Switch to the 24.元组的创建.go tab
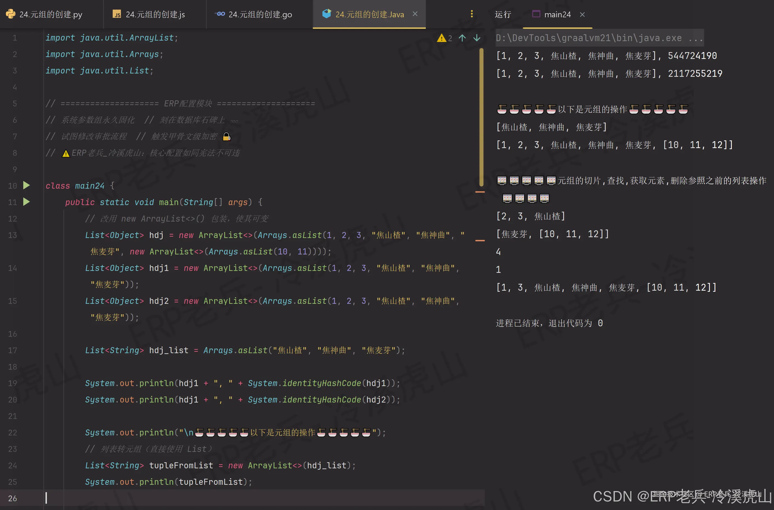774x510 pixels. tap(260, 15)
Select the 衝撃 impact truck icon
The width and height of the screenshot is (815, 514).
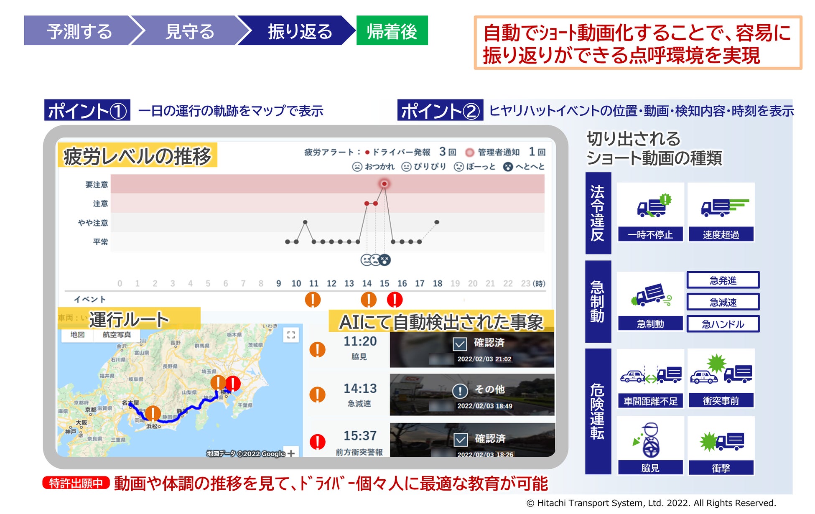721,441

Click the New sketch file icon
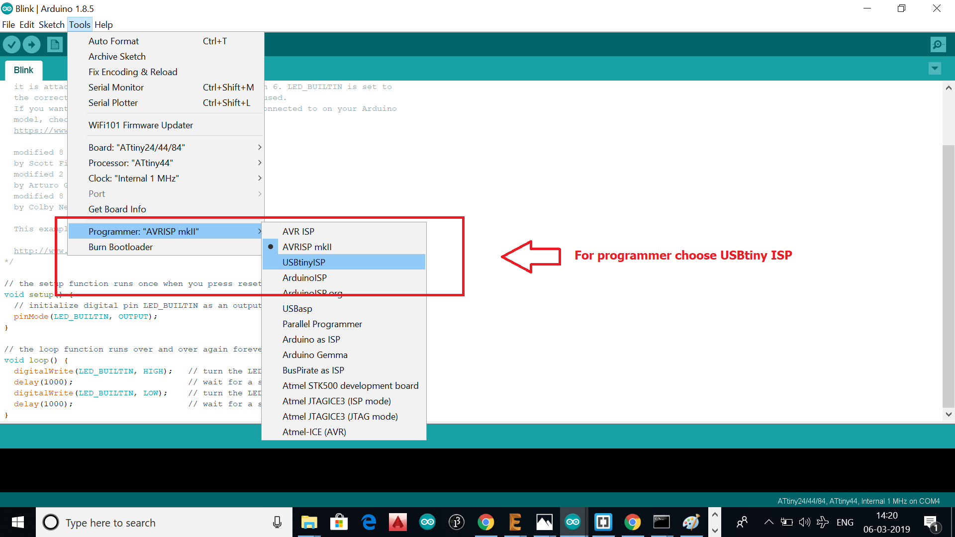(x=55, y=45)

Work instruction: Repeat the entries word for word and skip the pictures.

Answer box:
Switch to the 24.元组的创建.go tab
774x510 pixels. tap(260, 15)
Select the 衝撃 impact truck icon
The width and height of the screenshot is (815, 514).
721,441

Click the New sketch file icon
(x=55, y=45)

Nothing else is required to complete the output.